***** Document text
For two stories of the most marvelous and improbable character, yet told with wonderful realism and naturalness, the palm for this time will have to be awarded to Arthur Machen, for "The Great God Pan and the Inmost Light," two stories just published in one book. They are fitting companions to the famous stories by Edgar Allan Poe both in matter and style. "The Great God Pan" is founded upon an experiment made upon a girl by which she was enabled for a moment to see the god Pan, but with most disastrous results, the most wonderful of which is revealed at the end of the story, and which solution the reader will eagerly seek to reach. From the first mystery or tragedy follow in rapid succession. "The Inmost Light" is equally as remarkable for its imaginative power and perfect air of probability. Anything in the legitimate line of psychology utterly pales before these stories of such plausibility.—Boston Home Journal.
Precisely who the great god Pan of Mr. Machen's first tale is, we did not quite discover when we read it, or, discovering, we have forgotten; but our impression is that under the idea of that primitive great deity he impersonated, or meant to impersonate, the evil influences that attach to woman, the fatality of feminine beauty, which, like the countenance of the great god Pan, is deadly to all who behold it. His heroine is a beautiful woman, who ruins the souls and bodies of those over whom she casts her spells, being as good as a Suicide Club, if we may say so, to those who love her; and to whom she is Death. Something like this, if not this exactly, is, we take it, the interpretation of Mr. Machen's uncanny parable, which is too obscure to justify itself as an imaginative creation and too morbid to be the production of a healthy mind. The kind of writing which it illustrates is a bad one, and this is one of the worst of the kind. It is not terrible, but horrible.—R. H. S. in Mail and Express.
DISCORDS.
A Volume of Stories.
By GEORGE EGERTON, author of "Keynotes."
AMERICAN COPYRIGHT EDITION.
16mo.Cloth.Price, $1.00.
George Egerton's new volume entitled "Discords," a collection of short stories, is more talked about, just now, than any other fiction of the day. The collection is really stories for story-writers. They are precisely the quality which literary folk will wrangle over. Harold Frederic cables from London to the "New York Times" that the book is making a profound impression there. It is published on both sides, the Roberts House bringing it out in Boston. George Egerton, like George Eliot and George Sand, is a woman's nom de plume. The extraordinary frankness with which life in general is discussed in these stories not unnaturally arrests attention.—Lilian Whiting.
**********
***** Data to examine
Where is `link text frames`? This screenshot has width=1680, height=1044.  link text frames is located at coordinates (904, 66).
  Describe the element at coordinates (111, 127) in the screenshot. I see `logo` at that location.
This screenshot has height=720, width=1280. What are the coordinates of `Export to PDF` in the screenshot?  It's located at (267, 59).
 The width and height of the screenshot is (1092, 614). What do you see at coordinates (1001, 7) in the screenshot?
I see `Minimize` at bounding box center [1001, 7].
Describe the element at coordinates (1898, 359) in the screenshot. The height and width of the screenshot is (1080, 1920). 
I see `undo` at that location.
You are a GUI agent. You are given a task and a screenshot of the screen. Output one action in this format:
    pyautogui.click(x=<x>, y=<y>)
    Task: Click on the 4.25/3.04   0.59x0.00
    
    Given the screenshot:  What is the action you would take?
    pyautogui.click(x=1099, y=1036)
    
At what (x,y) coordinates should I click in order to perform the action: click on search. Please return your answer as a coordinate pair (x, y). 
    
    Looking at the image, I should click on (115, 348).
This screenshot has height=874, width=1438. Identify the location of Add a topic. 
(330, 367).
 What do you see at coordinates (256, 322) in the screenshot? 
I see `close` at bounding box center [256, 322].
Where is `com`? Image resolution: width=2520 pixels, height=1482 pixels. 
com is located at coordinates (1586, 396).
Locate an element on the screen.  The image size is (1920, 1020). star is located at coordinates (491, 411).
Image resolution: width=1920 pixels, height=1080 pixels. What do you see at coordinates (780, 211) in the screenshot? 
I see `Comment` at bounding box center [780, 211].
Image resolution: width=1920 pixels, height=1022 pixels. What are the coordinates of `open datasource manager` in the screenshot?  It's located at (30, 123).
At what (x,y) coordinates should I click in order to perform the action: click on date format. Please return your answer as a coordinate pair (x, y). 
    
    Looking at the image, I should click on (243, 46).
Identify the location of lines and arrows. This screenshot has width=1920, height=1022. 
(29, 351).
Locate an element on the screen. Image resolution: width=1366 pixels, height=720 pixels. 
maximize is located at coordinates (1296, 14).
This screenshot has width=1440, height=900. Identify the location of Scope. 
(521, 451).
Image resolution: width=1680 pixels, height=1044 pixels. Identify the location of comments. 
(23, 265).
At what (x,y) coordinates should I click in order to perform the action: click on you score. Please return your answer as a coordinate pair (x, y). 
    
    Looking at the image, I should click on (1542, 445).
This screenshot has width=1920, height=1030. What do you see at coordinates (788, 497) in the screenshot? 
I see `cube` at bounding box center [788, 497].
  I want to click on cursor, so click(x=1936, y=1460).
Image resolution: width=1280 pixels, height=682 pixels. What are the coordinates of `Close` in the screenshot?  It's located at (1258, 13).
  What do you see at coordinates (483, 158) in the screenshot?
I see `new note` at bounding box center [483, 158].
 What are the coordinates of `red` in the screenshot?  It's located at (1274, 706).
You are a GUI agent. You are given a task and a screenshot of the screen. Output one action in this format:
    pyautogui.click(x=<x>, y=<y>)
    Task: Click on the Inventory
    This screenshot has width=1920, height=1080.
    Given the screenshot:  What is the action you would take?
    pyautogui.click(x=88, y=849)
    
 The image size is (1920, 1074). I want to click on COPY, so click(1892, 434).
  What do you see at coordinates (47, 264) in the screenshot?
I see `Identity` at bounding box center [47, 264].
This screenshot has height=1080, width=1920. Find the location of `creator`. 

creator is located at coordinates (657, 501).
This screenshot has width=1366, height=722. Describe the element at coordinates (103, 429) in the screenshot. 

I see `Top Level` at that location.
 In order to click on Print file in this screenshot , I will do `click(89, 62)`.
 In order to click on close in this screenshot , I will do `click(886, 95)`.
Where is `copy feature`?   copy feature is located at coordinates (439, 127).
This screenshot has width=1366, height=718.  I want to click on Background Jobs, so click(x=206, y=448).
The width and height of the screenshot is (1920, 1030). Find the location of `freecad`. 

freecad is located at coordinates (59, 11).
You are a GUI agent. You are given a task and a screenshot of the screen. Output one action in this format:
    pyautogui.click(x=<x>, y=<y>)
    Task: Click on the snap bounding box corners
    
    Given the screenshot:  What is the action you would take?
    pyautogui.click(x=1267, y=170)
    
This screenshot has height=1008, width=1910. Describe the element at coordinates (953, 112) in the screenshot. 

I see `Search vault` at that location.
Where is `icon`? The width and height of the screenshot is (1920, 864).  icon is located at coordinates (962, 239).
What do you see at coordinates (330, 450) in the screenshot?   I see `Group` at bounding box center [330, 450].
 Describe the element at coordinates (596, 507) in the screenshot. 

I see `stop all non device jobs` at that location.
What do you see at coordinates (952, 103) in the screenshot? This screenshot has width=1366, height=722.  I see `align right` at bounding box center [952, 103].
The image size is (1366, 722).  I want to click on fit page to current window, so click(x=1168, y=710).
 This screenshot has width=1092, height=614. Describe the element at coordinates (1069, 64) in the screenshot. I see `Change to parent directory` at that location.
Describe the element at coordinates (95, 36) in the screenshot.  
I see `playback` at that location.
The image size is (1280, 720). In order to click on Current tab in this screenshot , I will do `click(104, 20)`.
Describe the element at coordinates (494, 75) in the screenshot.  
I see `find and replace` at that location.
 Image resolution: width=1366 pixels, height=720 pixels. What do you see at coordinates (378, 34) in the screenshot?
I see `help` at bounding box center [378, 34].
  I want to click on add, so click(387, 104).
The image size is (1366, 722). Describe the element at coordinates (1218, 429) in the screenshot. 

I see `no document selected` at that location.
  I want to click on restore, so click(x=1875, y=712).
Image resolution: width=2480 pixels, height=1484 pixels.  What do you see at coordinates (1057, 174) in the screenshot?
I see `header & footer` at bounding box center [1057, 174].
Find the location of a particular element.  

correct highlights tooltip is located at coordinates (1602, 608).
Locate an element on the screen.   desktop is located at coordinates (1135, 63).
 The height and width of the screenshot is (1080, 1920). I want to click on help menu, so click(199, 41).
**********
**Work instructions**
1 - In the book notices, start at the words "George Egerton's new" and stop after "arrests attention.—Lilian Whiting.". Write that passage out again with "nom de plume" swapped for "pen name".
2 - According to the book notices, which two other writers are compared with George Egerton as women who wrote under the name George?
The entries were drawn from a different source than the text.

**Answers for the tasks**
1 -
George Egerton's new volume entitled "Discords," a collection of short stories, is more talked about, just now, than any other fiction of the day. The collection is really stories for story-writers. They are precisely the quality which literary folk will wrangle over. Harold Frederic cables from London to the "New York Times" that the book is making a profound impression there. It is published on both sides, the Roberts House bringing it out in Boston. George Egerton, like George Eliot and George Sand, is a woman's pen name. The extraordinary frankness with which life in general is discussed in these stories not unnaturally arrests attention.—Lilian Whiting.

2 - George Eliot and George Sand.